> _Objective_:
Copy the records word for word, from their first line through the line containing "Action: point(162,58)", including that line.

** start **

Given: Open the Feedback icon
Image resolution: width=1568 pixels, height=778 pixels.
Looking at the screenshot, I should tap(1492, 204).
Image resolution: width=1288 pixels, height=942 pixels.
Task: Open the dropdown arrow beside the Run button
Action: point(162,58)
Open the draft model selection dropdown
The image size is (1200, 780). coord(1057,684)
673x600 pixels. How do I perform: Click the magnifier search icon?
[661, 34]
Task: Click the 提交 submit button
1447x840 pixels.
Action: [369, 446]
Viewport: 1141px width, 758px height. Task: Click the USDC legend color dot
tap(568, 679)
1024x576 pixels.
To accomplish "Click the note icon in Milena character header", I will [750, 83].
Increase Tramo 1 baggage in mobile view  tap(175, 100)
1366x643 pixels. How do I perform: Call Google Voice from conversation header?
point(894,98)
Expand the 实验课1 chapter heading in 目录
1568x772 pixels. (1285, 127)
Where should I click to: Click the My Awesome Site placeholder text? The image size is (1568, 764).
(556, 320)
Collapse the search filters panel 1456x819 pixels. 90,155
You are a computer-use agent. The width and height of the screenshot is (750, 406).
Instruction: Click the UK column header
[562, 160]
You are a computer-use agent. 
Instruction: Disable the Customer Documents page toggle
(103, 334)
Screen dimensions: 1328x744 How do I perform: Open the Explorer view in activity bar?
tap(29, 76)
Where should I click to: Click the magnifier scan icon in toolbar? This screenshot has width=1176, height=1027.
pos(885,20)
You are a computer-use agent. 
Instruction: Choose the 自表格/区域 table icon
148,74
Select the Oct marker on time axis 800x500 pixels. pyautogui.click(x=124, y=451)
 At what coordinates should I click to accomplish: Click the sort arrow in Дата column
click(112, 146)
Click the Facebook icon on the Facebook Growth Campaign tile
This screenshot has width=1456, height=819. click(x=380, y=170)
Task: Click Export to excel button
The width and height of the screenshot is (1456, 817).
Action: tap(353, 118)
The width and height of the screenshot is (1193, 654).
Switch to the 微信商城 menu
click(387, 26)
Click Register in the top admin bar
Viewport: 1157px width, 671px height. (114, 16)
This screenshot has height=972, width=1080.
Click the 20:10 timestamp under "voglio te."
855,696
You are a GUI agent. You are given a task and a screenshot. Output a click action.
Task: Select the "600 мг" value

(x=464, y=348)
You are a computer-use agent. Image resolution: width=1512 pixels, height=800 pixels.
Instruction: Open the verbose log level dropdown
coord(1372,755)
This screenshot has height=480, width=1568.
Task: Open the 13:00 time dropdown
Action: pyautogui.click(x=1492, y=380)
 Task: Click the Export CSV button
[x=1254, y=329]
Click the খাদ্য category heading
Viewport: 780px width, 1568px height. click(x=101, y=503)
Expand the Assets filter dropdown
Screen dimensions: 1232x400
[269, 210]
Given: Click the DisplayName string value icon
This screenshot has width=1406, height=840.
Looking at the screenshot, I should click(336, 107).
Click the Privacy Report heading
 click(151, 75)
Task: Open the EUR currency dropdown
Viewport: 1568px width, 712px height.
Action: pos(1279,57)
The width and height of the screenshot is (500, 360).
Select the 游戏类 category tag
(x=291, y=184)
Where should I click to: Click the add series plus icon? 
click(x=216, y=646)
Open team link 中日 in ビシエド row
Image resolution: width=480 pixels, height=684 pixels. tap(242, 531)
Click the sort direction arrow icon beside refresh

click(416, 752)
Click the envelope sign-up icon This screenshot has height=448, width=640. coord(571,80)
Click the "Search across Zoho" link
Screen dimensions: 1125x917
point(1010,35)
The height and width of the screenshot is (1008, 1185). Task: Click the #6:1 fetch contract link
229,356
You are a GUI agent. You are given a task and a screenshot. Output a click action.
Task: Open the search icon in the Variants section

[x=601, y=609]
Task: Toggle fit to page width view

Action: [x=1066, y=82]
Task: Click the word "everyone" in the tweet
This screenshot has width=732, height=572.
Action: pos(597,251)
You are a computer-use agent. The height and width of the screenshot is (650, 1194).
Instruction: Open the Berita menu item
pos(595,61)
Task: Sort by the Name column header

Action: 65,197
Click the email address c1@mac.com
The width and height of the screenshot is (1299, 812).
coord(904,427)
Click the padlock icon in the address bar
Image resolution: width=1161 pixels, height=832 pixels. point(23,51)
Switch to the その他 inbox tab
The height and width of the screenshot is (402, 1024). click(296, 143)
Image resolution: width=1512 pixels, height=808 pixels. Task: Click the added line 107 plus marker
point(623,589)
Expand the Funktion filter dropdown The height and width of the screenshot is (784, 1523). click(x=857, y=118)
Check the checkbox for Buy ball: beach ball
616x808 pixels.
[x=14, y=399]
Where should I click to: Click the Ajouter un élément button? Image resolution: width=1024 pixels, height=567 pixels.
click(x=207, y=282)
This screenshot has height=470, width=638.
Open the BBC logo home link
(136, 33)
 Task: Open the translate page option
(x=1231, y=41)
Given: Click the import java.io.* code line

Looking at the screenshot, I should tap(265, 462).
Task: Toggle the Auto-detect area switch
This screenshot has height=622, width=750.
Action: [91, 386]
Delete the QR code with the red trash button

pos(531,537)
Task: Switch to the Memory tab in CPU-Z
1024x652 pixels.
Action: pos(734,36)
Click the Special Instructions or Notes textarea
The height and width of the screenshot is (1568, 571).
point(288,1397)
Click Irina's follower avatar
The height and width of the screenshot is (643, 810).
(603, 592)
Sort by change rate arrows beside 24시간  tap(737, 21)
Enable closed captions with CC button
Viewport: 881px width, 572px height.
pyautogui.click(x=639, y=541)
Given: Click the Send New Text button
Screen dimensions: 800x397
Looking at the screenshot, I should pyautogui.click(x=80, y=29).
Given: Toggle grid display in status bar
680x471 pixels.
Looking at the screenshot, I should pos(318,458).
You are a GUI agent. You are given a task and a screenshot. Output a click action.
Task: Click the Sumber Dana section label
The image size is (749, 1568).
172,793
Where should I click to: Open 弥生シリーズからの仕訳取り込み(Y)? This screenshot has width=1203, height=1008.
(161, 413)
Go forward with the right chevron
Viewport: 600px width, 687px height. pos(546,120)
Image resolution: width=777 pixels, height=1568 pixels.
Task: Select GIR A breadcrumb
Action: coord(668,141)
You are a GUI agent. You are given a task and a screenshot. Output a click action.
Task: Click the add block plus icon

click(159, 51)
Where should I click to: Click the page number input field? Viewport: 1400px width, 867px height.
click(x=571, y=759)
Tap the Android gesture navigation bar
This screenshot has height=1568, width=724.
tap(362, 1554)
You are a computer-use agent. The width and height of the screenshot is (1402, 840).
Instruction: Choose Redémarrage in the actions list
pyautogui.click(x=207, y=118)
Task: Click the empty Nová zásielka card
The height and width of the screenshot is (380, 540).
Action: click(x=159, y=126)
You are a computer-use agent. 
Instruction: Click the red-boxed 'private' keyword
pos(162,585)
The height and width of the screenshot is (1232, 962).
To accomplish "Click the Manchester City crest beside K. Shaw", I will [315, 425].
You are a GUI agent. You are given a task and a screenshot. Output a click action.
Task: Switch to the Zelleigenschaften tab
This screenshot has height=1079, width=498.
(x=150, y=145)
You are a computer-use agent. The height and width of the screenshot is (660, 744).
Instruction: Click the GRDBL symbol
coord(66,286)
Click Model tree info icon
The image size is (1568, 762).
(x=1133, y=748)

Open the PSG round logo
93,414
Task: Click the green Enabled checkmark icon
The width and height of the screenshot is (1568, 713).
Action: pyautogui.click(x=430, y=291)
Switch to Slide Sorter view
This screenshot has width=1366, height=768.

** end **

> _Complete response_:
Given: Open the Feedback icon
Image resolution: width=1568 pixels, height=778 pixels.
Looking at the screenshot, I should tap(1492, 204).
Image resolution: width=1288 pixels, height=942 pixels.
Task: Open the dropdown arrow beside the Run button
Action: point(162,58)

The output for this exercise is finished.